The Mini Countryman hasn’t met with universal approval in the Autocar office, but an unexpected party has just given it their blessing.

Photographer Stuart Price and I headed down Teddington High Street in a Cooper D version for the lunchtime sandwich run, but soon found ourselves right in the middle of the Pope’s convoy heading back to Wimbledon, after a morning spent at St Mary’s University in Twickenham.

Driving through a mix of school children and protesters on either side of the police cordon, it was almost as if the crowds had gathered to witness the Countryman itself, such was the interest – both good and bad. There were cheers and gasps (mainly from the children: “Wow, it’s a big Mini,” was one cry), but equally some of the more critical banners could have had a few words changed around and be just as apt to describe the look of the Countryman...

We were waved at, too; whether that’s because people thought we were part of the convoy stuck behind the two lead police motorcycles or because people were genuinely excited to see the new Mini I’m not sure, but we waved back anyway and no-one seemed to mind, as we acted as a warm up act for the imminent drive-by.

We eventually had to pull over, where we were passed by the Pope’s 08-plate BMW 7-series. And that’s when he waved at the Mini.
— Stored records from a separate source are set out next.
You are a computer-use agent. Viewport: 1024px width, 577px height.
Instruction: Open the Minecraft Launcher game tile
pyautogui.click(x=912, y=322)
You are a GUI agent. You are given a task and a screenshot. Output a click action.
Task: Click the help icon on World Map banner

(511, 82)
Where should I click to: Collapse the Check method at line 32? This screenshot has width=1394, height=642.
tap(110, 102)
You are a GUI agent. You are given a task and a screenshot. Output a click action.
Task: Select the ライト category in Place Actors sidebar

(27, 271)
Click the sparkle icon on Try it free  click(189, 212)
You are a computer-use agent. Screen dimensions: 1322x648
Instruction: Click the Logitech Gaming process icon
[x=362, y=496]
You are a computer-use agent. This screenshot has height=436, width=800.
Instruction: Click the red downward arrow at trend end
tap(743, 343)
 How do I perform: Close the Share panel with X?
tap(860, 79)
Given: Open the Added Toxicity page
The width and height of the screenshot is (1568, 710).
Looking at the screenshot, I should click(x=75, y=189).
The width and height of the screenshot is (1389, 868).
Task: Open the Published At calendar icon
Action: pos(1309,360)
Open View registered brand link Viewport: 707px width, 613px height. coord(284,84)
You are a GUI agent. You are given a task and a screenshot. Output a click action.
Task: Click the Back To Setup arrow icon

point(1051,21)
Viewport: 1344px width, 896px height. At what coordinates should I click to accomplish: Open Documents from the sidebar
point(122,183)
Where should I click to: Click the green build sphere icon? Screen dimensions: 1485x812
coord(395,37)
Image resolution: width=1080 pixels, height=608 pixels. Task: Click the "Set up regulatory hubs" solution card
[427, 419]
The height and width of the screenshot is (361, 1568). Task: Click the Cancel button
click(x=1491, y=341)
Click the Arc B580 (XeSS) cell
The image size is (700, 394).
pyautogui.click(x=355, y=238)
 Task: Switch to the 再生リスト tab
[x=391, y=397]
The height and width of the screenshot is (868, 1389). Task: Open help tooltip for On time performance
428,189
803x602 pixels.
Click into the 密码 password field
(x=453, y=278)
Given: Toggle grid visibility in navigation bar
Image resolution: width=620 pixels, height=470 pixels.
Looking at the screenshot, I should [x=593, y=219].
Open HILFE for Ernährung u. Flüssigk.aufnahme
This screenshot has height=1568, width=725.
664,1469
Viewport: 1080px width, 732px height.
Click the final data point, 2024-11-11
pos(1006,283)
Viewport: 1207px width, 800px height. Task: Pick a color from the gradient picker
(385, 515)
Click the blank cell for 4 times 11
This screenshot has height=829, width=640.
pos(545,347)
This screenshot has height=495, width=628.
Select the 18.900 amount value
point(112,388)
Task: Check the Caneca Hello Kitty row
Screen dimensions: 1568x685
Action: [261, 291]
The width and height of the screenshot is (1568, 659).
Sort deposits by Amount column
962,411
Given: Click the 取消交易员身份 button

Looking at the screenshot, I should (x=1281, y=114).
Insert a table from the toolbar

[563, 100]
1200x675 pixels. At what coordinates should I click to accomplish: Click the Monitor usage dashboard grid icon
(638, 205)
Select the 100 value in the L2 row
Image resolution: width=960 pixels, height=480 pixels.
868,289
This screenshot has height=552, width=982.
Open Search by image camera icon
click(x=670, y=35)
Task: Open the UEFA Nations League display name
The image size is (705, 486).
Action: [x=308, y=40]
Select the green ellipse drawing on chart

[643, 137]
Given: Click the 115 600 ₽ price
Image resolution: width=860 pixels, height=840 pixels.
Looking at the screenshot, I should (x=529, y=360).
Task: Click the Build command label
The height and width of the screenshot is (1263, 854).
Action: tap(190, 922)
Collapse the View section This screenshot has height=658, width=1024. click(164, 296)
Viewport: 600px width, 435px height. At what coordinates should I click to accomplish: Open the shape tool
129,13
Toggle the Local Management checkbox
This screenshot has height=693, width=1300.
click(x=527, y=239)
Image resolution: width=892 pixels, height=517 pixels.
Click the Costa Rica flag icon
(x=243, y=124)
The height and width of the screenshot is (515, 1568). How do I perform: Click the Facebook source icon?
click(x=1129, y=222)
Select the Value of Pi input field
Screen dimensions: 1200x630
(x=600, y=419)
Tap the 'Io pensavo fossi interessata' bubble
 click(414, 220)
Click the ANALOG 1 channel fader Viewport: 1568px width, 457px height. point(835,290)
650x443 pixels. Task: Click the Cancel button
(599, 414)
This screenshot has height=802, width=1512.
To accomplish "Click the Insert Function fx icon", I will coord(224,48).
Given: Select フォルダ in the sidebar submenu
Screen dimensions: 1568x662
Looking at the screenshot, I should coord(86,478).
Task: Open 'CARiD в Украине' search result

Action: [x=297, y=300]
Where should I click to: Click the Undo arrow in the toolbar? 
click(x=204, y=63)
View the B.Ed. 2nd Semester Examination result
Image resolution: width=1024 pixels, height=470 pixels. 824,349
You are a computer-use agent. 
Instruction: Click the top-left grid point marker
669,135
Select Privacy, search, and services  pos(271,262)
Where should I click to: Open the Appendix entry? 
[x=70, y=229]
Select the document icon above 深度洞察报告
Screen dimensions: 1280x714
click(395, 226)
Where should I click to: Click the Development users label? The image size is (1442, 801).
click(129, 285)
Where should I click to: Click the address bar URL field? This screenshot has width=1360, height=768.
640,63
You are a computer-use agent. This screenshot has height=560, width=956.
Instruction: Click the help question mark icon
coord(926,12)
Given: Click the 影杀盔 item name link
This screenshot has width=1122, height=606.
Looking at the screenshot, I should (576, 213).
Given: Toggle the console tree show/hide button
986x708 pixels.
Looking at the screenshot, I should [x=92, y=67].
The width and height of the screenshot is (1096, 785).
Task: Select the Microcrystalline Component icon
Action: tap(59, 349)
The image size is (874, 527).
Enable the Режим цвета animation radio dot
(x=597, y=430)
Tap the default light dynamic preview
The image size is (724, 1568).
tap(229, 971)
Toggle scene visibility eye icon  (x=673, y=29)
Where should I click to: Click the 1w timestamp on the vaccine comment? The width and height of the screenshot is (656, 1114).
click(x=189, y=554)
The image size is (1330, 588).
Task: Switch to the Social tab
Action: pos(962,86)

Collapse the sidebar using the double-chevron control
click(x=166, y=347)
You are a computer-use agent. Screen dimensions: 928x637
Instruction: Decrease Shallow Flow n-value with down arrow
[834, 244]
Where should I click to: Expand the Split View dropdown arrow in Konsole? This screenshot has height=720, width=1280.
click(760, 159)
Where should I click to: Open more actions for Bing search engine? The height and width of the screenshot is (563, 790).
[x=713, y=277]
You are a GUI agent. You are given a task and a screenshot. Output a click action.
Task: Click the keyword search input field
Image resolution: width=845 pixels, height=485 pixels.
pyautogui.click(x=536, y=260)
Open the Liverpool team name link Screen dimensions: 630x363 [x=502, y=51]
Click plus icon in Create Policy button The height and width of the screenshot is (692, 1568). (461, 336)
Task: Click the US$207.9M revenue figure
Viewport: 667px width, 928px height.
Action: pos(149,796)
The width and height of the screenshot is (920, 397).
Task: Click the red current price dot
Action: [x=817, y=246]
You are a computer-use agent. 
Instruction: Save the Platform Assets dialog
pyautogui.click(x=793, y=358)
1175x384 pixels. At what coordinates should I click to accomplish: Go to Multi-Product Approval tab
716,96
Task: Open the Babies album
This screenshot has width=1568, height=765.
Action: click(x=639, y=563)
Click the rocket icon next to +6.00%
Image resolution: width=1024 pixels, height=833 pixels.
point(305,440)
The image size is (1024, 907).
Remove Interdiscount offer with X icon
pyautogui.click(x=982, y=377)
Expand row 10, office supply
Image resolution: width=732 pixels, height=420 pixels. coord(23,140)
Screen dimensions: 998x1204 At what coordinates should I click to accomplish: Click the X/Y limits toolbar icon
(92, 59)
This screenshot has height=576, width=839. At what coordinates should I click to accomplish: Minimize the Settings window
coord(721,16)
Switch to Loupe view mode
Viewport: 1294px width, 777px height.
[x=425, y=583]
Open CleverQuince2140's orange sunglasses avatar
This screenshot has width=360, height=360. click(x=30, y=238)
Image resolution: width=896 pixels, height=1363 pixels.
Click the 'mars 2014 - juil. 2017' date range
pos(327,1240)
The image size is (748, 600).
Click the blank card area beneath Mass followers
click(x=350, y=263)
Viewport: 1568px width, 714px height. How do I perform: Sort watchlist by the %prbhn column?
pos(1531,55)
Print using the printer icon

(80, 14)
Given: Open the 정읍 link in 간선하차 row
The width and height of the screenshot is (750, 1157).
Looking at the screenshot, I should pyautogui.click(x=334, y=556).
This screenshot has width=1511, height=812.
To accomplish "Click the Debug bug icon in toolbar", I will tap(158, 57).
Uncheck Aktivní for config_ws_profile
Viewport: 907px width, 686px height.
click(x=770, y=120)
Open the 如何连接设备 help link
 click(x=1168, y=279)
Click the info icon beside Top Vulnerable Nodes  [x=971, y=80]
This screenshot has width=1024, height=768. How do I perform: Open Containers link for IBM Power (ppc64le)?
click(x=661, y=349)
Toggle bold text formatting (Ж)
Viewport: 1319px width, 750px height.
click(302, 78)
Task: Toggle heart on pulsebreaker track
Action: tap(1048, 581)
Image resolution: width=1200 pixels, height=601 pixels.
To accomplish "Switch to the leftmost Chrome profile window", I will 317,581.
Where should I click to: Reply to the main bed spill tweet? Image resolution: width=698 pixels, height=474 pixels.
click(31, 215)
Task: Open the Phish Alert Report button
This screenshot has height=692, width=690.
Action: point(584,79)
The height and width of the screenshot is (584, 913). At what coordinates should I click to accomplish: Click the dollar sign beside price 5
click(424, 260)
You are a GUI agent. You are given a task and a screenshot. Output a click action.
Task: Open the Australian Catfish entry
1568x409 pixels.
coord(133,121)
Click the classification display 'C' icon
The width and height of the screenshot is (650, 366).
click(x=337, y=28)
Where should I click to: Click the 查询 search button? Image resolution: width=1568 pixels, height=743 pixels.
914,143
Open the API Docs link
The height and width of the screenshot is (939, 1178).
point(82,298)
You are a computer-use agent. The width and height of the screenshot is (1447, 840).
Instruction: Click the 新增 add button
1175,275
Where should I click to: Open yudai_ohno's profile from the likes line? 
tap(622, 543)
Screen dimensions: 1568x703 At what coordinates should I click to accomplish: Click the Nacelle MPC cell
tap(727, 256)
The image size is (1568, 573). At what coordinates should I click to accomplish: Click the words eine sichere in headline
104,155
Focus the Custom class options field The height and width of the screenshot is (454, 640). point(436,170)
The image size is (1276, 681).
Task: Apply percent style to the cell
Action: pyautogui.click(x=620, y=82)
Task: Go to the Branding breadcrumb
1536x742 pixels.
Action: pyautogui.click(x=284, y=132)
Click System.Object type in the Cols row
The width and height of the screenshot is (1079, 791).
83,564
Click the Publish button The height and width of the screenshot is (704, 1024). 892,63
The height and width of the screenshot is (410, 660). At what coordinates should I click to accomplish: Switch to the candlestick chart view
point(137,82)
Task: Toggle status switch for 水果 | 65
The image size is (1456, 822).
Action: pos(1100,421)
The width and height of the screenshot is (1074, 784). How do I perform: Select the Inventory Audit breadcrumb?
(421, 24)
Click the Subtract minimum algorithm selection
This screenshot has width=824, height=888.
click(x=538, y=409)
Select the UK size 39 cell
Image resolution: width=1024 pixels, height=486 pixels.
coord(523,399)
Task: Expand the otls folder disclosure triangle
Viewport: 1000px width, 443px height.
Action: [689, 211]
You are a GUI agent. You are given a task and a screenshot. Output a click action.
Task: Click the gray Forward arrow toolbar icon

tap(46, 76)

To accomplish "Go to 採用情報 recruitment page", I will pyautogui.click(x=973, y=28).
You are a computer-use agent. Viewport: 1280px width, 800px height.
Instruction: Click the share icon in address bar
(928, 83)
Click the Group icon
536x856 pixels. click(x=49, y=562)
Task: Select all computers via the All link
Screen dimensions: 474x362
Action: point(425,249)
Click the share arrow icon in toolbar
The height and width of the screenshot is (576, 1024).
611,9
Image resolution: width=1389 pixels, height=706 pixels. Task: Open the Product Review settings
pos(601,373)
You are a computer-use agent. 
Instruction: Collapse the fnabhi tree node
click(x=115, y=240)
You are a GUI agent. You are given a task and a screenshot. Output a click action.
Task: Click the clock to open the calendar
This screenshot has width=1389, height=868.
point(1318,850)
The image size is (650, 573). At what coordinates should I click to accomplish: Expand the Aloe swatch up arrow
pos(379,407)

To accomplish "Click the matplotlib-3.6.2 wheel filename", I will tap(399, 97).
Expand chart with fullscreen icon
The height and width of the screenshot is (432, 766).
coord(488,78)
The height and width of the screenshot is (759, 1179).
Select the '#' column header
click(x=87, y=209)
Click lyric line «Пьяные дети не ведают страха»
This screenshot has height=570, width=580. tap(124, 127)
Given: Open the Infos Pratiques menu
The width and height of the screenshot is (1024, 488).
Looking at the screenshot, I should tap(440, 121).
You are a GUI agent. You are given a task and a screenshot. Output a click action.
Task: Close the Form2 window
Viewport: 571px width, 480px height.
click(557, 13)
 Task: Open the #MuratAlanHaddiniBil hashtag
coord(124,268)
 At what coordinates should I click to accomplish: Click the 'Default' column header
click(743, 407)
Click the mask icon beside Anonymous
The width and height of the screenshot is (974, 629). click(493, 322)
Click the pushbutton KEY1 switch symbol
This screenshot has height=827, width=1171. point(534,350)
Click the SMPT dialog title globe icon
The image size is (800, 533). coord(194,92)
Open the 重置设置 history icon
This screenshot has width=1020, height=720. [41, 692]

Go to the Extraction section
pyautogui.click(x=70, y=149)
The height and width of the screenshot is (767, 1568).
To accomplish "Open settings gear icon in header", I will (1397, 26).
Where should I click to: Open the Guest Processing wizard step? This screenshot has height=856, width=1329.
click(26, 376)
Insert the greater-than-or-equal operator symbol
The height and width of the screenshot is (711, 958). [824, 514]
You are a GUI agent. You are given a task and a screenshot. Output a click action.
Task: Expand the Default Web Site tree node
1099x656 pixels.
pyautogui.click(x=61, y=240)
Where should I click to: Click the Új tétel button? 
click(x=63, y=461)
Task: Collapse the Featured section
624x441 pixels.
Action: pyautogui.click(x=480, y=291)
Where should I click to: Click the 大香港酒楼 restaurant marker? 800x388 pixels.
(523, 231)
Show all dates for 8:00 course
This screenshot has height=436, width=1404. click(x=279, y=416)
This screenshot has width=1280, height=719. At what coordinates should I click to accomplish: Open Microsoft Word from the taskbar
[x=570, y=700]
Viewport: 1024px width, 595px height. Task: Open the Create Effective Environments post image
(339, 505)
As a Bavarian, he could have been showing his support for the Countryman built down the road in Austria, or he could have just been waving back at an excited Stuart. I like to think he’d noticed the Countryman’s raised ride height and airy cabin were the perfect attributes he needs when he looks to replace his ageing Mercedes ML popemobile.

So the Mini Countryman has been blessed. If it turns out to be as successful as it probably should, you'll know why. And remember: you heard it here first.